L'implication technique : les mêmes données structurées (UET tag, feed produit, conversion tracking) alimentent les placements Copilot, mais le format de sortie est conversationnel. Microsoft recommande des descriptions produit plus longues et plus informatives — exactement le type de contenu que vous optimisez déjà pour le SEO.
Le UET (Universal Event Tracking) de Microsoft doit être correctement déployé pour tracer les conversions issues de Copilot. C'est un point souvent négligé : les équipes qui configurent Google Tag Manager pour Google Ads oublient régulièrement d'ajouter le UET tag avec le même niveau de granularité.
Monitoring continu : le maillon manquant
La multiplication des surfaces publicitaires crée un problème de monitoring. Quand vos annonces apparaissent sur 8 surfaces différentes, alimentées par un feed produit de 12 000 SKUs, des assets visuels en rotation, et des landing pages servies en SSR — le nombre de points de défaillance explose.
Une image produit qui retourne un 404, une page landing qui casse son SSR après un déploiement, un attribut feed qui disparaît après une mise à jour PIM, un schema.org Product invalide après un changement de template — chacun de ces incidents dégrade silencieusement vos performances PPC pendant des heures ou des jours avant qu'un humain ne le remarque dans les dashboards.

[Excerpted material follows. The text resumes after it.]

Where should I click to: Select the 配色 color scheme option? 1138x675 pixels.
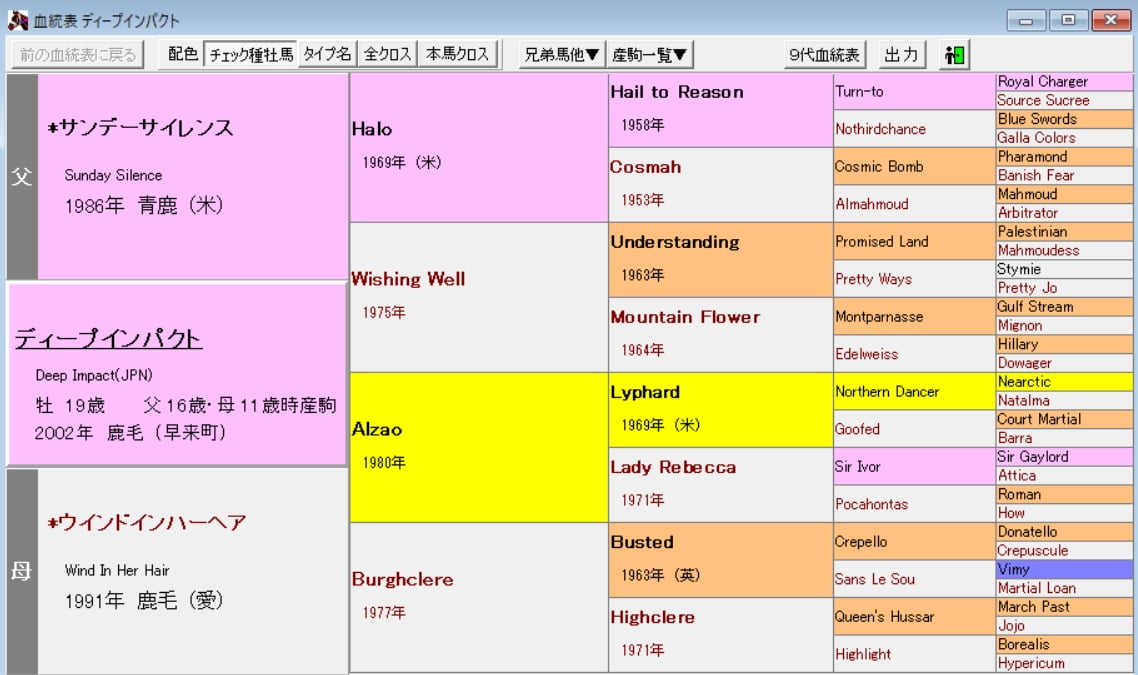pyautogui.click(x=182, y=55)
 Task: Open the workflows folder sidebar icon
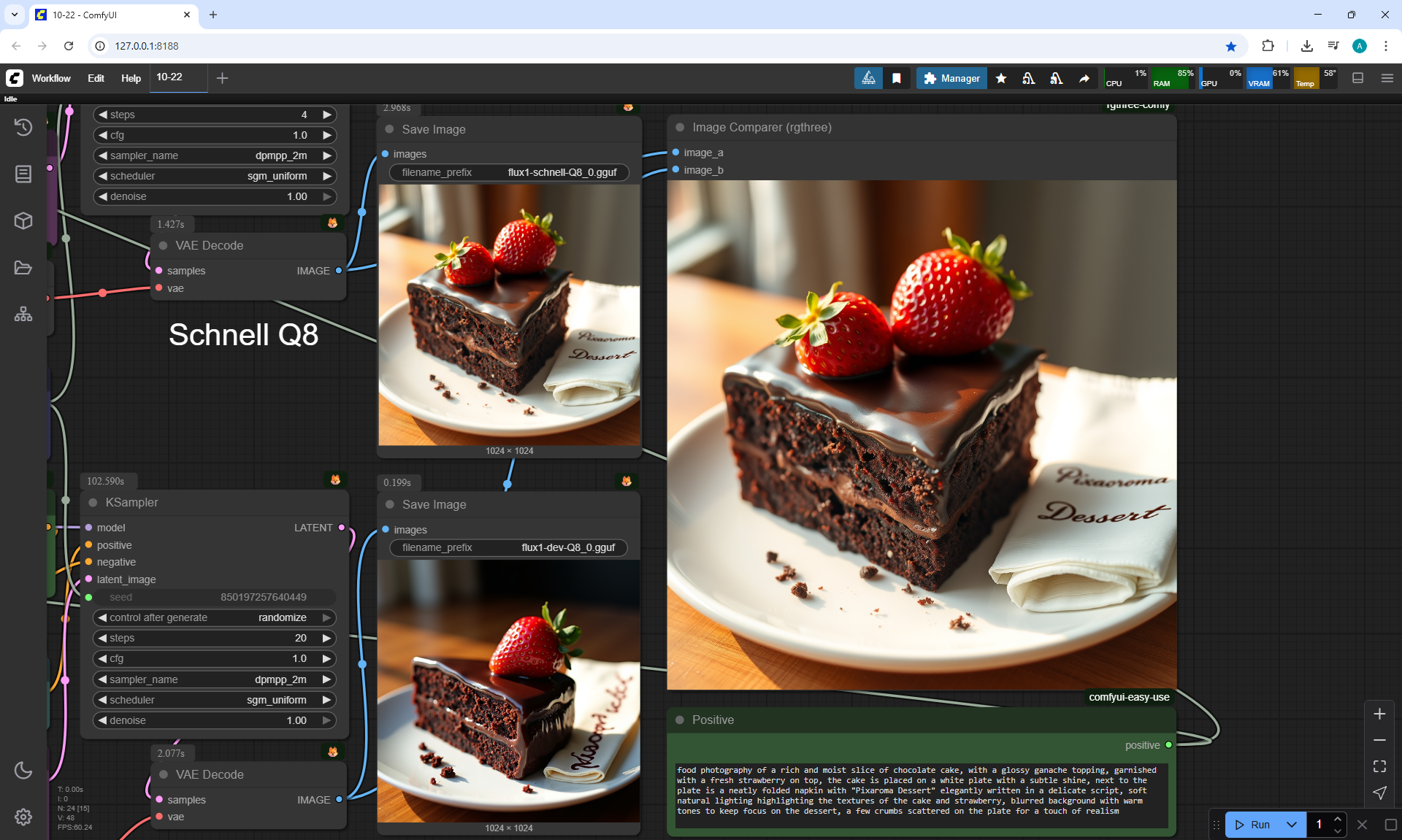point(23,268)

Un outil de monitoring technique comme SEOGard, qui détecte les régressions de meta tags, de rendering SSR et de données structurées en moins de 24h, couvre exactement ce type de risque. La détection automatique d'une page blanche ou d'un schema.org cassé permet de réagir avant que Google Ads n'ait eu le temps de dégrader votre Quality Score et de gonfler vos CPCs.
Ce qu'il faut retenir
L'avenir du PPC n'est pas dans le bidding — c'est déjà piloté par l'IA. Il est dans la qualité des signaux que vous envoyez à cette IA : des assets visuels réellement distincts, des données produit enrichies, des conversions offline injectées, et une infrastructure technique (rendering, images, structured data) qui ne casse pas silencieusement. Les équipes qui traitent le SEO technique et le PPC comme deux silos distincts perdront face à celles qui partagent la même fondation de données et le même monitoring continu.